- PROVIDED TEXT -
Joseph L. Cahall, for complainant and for some of the residuary legatees.

Robert C. White, for life tenant.

OPINION
THE CHANCELLOR

In the opinion overruling the demurrer the jurisdiction of the court was based on the need of the executor for instructions to properly perform its duty to convert the estate of the decedent as directed by the will. (Ante p. 37.)

Briefly stated the testator in this case, after making a will devising a tract of land capable of identification by the general description thereof, and which contained forty-five acres, sold part of the tract and acquired a new parcel contiguous to the tract described in the will, and actually annexed the new tract and used it as a part of the tract theretofore owned, whereby at his death the acreage was increased beyond forty-five acres.

The first question is as to the admissibility of the testimony (1) of declarations of the testator as to his reasons for making the changes, and (2) as to the use made of the after-acquired land. In this case there is no ambiguity patent or latent, in the will, for it is entirely clear what land was mentioned in the will, and there was no error in the description thereof according to his ownership when the will was made. If he had made no changes in ownership after making the will there would have been no need for evidence aliunde. But having made the changes, was the evidence above referred to admissible?

Declarations whenever made by a testator as to his intentions in using certain words in the will, or as to a proper construction to be made of them, are inadmissible in evidence. And the reason is clear and substantial, and it was thus stated by the Court in Hearn v. Ross, 4 Del. 46, 4 Harr. 46:

"Parol evidence is inadmissible to add to, take from, vary, or explain a written instrument like this. A last will and testament must by our statute of wills, be in writing, and executed with certain formalities. If a paper so executed could be varied by parol, it would repeal the statute."

But evidence is always admissible as to the state of the testator's property, and his purpose in acquiring it, as distinct from evidence of his declarations as to the meaning of the words of his will.

In Sanford v. Raikes, 1 Meriv. 646, Sir William Grant said:

"I had always understood that where the subject-matter of a devise was described by reference to some extrinsic fact, it was not merely competent but necessary to admit extrinsic evidence to ascertain the fact, and through that medium to ascertain the subject of the devise. * * * Here the question is not upon the devise, but upon the subject of it. Nothing is offered in explanation of the will, or in addition to it. The evidence is only to ascertain what is included in the description which the testator has given of the thing devised."

- JOB -
Continue the court opinion on the devise of land from the point where it stops.

- GIVEN INFORMATION -
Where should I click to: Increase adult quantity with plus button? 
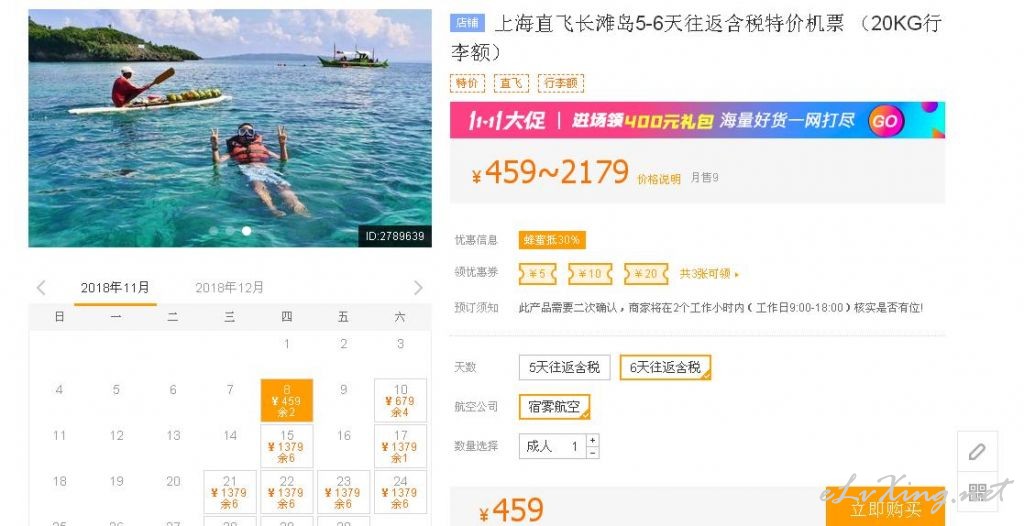(592, 440)
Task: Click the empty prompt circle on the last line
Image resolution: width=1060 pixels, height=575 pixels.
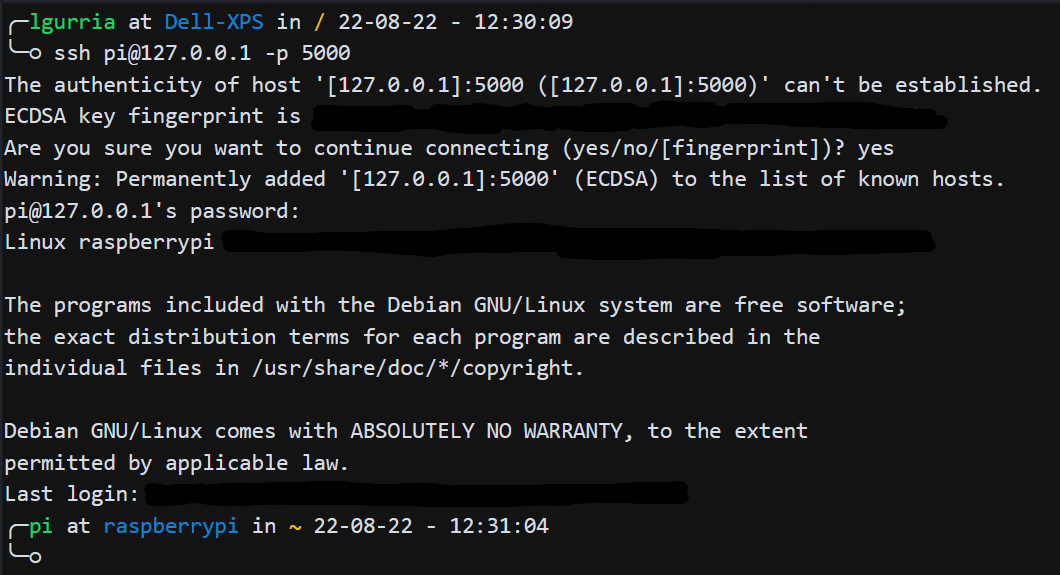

- ANSWER TO THIS TASK -
Such purpose may be shown by declarations or acts, and in this case we have both, and evidence of both is admissible for the same purpose. Clearly this would be so if the changes in his holdings of land had been made before the will was made. The intention of the testator must be drawn from the language of the will viewed in the light which the situation and circumstances connected with the property may shed upon it. This was what the Court of Errors and Appeals did in Carson v. Hickman, 9 Del. 328, 4 Houst. 328, when they looked outside the will, viz. to the plots and pretensions of the parties in an ejectment suit, and in the light shed on them by these matters aliunde interpreted the words of the will. The same was done by the Superior Court in the ejectment suit of Knight v. Knight, 28 Del. 570, 5 Boyce 570, 96 A. 32 (1915). There testimony was admitted and considered to show that at the time of, and for many years before, making the will the testator had used two adjoining tracts of land as one tract. This was to aid the court in determining from the will what the intention of the testator was at the time of making his will, there being an inconsistency between the general description given of the farm in the will and the recital in the will of the source of the testator's title thereto. The evidence above referred to was, therefore, admissible not to vary the will, but to show the purpose in making changes in the subject-matter devised, in order to ascertain from the will in the light of such evidence the testamentary intention.

The next consideration is as to the effect of such evidence. It was urged that the Delaware statute as to after-acquired property applied here. There does not seem to be any judicial construction of this statute by our own courts. At common law a will speaks as to real estate from its date, and could not pass property acquired after the...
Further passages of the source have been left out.